One of the best vuln write-ups I've read in a while, in that it steps you through how the initial entrypoint was found, and the steps needed to turn that into a dangerous exploit.

I think what really makes this writeup worth the read is the insight it shows into the thought process of identifying an interesting bug and weaponizing it. Thanks Frans!

The mitigation creating an a element seems a little bit awkward:

    if (!TS.utility.calls.verifyOriginUrl(evt.origin)) {
      return
    }
    ...
    verifyOriginUrl: function(originHref) {
            var a = document.createElement("a");
            a.href = originHref;
            return a.hostname == window.location.hostname
    },

Just out of curiosity, how long did it take for you to come up with this PoC? From the initial notice that something might be exploitable until you sent the email to slack?
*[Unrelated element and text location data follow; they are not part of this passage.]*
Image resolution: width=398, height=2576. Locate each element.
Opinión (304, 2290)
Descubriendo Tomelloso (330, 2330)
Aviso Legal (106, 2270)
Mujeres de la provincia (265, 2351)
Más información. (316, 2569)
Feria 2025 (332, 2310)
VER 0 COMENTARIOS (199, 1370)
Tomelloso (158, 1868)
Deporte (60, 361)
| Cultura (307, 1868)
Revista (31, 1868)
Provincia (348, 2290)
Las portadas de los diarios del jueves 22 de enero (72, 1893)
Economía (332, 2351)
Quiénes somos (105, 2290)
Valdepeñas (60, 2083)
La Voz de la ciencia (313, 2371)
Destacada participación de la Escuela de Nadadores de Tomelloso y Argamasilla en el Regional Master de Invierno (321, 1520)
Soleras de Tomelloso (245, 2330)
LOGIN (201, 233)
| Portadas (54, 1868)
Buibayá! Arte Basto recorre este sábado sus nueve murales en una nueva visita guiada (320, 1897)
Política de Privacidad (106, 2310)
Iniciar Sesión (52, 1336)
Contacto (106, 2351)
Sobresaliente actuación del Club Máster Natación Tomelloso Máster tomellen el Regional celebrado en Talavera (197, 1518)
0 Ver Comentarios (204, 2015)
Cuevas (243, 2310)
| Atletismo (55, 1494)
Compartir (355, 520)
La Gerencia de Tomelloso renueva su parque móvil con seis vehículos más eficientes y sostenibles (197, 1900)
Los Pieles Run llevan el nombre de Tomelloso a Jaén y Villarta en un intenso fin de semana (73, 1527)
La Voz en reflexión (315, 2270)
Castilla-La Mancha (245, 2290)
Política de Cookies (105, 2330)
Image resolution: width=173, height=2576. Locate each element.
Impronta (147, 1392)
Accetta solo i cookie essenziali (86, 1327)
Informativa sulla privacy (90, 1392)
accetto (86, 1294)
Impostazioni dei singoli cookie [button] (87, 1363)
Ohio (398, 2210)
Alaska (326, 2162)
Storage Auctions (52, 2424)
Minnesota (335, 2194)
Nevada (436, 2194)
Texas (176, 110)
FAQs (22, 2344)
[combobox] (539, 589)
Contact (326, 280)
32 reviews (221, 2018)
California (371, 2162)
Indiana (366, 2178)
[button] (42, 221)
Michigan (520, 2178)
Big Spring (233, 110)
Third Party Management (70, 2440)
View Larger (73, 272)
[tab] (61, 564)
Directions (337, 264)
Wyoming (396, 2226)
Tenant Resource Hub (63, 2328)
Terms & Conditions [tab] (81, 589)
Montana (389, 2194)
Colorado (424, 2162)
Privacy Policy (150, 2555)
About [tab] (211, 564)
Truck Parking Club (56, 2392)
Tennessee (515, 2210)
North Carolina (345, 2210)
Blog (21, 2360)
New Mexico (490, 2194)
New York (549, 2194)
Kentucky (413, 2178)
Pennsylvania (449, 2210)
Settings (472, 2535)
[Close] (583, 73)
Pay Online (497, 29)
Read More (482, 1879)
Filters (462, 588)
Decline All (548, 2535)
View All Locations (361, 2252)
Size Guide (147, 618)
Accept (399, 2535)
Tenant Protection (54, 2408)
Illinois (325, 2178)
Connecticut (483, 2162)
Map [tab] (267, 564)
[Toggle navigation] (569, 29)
Your post makes it look so easy, but it would surely take weeks for me to figure out all these things.

Exposing onmessage wasn't the best idea. Instead it should be something more restrictive with origin check built in.

addMessageListener("https://*.slack.com", function(data){})

Kudos to Slack for the quick fix! I've also been pleasantly surprised by their response times for bug reports, and even feature requests.

Wonder if their support team is proportionately larger than most startups, or if "10x Support Agents" are a thing?